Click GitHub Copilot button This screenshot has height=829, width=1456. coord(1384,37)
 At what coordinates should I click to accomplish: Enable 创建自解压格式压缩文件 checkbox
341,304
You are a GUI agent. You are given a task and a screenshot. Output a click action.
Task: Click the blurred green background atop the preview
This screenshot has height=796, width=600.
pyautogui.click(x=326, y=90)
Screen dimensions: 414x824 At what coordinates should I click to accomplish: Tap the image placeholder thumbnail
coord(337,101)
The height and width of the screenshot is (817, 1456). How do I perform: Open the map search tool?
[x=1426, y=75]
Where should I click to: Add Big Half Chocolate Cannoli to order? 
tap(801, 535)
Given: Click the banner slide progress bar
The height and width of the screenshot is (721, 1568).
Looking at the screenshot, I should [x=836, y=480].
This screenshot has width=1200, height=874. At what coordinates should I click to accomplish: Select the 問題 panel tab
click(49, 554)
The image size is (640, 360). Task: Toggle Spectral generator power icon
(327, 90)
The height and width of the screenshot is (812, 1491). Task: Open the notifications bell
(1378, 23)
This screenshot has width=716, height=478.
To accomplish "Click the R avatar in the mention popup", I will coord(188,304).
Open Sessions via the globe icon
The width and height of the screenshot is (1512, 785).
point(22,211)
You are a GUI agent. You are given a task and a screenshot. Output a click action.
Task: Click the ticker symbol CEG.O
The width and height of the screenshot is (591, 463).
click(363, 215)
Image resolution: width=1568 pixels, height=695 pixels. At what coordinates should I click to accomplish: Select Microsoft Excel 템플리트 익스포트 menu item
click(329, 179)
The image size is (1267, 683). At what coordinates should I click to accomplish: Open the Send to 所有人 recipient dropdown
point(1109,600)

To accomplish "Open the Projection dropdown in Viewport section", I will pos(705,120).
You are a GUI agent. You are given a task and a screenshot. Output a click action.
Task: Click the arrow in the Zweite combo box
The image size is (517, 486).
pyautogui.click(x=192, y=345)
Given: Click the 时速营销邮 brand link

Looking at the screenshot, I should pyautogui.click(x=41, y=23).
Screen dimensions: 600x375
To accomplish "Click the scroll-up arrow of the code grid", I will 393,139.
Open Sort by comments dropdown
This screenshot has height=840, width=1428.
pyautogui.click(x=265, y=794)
::::
§ TASK DESCRIPTION
Copy out the records word for word, starting with the line that contains "The height and width of the screenshot is (817, 1456)." and going on through the line that contains "click(363, 215)", both included.

§ THE SOLUTION
The height and width of the screenshot is (817, 1456). How do I perform: Open the map search tool?
[x=1426, y=75]
Where should I click to: Add Big Half Chocolate Cannoli to order? 
tap(801, 535)
Given: Click the banner slide progress bar
The height and width of the screenshot is (721, 1568).
Looking at the screenshot, I should [x=836, y=480].
This screenshot has width=1200, height=874. At what coordinates should I click to accomplish: Select the 問題 panel tab
click(49, 554)
The image size is (640, 360). Task: Toggle Spectral generator power icon
(327, 90)
The height and width of the screenshot is (812, 1491). Task: Open the notifications bell
(1378, 23)
This screenshot has width=716, height=478.
To accomplish "Click the R avatar in the mention popup", I will coord(188,304).
Open Sessions via the globe icon
The width and height of the screenshot is (1512, 785).
point(22,211)
You are a GUI agent. You are given a task and a screenshot. Output a click action.
Task: Click the ticker symbol CEG.O
The width and height of the screenshot is (591, 463).
click(363, 215)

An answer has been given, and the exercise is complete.